# Frequency Modelling

## Overview

- Let's attempt to build a frequency vs severity model using both GLM and GBM. Remember that technically `premium = frequency * severity`
- Bonus: see if along the way we can use the variable importance to identify key rating factors for both frequency and severity that can be used for risk classification

## Setup

In [None]:
import pandas as pd
from sklearn.model_selection import train_test_split

## 1. Prepare Dataset

| Step | Action |
|------|--------|
| Load | Read insurance and claims data |
| Aggregate | Count claims by (ID, year) |
| Merge | Left join on (ID, year) |
| Fill | NaN â†’ 0 for no claims |
| Split | 80/20 train-test split |

### 1.1 Load and merge data

In [None]:
insurance = pd.read_csv('../../data/input/Motor_vehicle_insurance_data.csv', delimiter=";")
claims =  pd.read_csv('../../data/input/sample_type_claim.csv', delimiter=';')

claims_frequency  = (
    claims
    .groupby(['ID', 'Cost_claims_year'])
    .agg({'Cost_claims_by_type': 'count'})
    .rename(columns={'Cost_claims_by_type': 'claims_frequency'})
    .reset_index()
)

dataset = (
    pd
    .merge(
        left=insurance,
        right=claims_frequency,
        how='left',
        on=['ID', 'Cost_claims_year']
    )
    .fillna(value={'claims_frequency':0})
)

trainset, testset = train_test_split(dataset, test_size=0.2, random_state=42, shuffle=True)

## 2. Engineer Relevant Features

In [None]:
from src.model.freq_sev.feature import  main as feature_main
features_trainset = feature_main(trainset)
features_testset = feature_main(testset)

## 3. Analyse Target Variable [on training data]

The response variable is the number of claims dubbed `claims_frequency` in the dataset. It is important to note that Claims frequency is actually a rate (i.e. it is the claims frequency for a year for each policy-holder). However, since the exposure is constant for all policies in this dataset (1 year), it is an implicit rate.

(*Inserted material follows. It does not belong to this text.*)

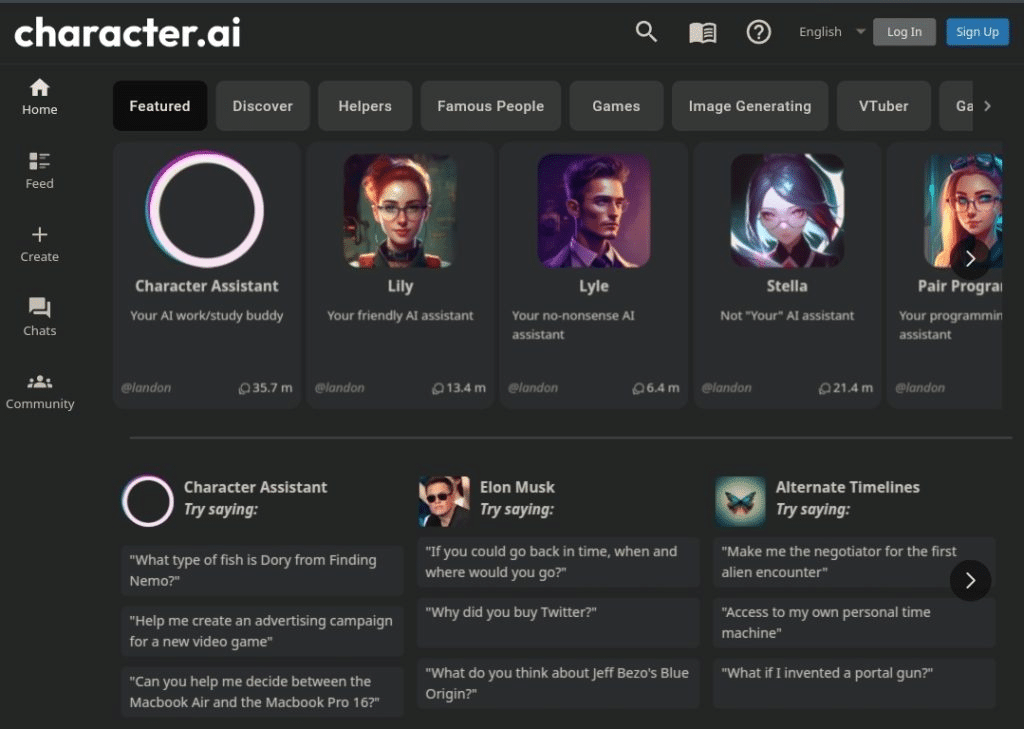Click the Sign Up button
Viewport: 1024px width, 729px height.
(977, 32)
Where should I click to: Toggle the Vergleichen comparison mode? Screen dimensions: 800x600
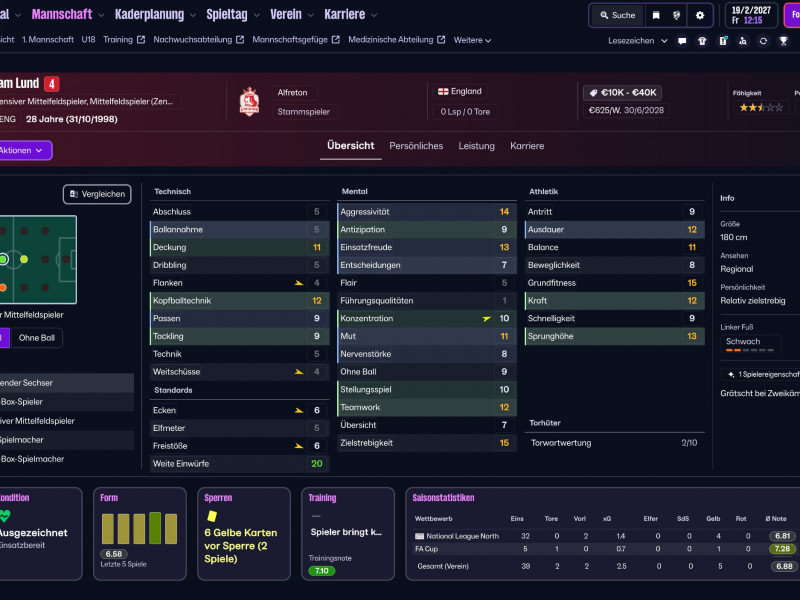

Let's check a few assumptions before we fit a Poisson regression model:
1. Distribution of the response variable
2. Equidispersion: the mean and variance of the response variable should be roughly equal

### 3.1 Distribution of claims frequency

In [None]:
import numpy as np
import matplotlib.pyplot as plt
fig, (ax0) = plt.subplots(ncols=1, figsize=(15, 5))
ax0.set_title('Claims Frequency Distribution')
_ = features_trainset['claims_frequency'].hist(bins=4, log=True, ax=ax0)

print(
    "Average claims frequency: {}".format(
        np.average(features_trainset['claims_frequency'])
    )
)

print(
    "Fraction of claims frequency that is Zero {0:.2%}".format(
        features_trainset[features_trainset['claims_frequency']==0].__len__() / features_trainset['claims_frequency'].__len__()
    )
)

### 3.2 Check equidispersion assumption

In [None]:
mean_claims_frequency = features_trainset['claims_frequency'].mean()
var_claims_frequency = features_trainset['claims_frequency'].var()
print(f"Mean of claims_frequency: {mean_claims_frequency :.4f}")
print(f"Variance of claims_frequency: {var_claims_frequency:.4f}")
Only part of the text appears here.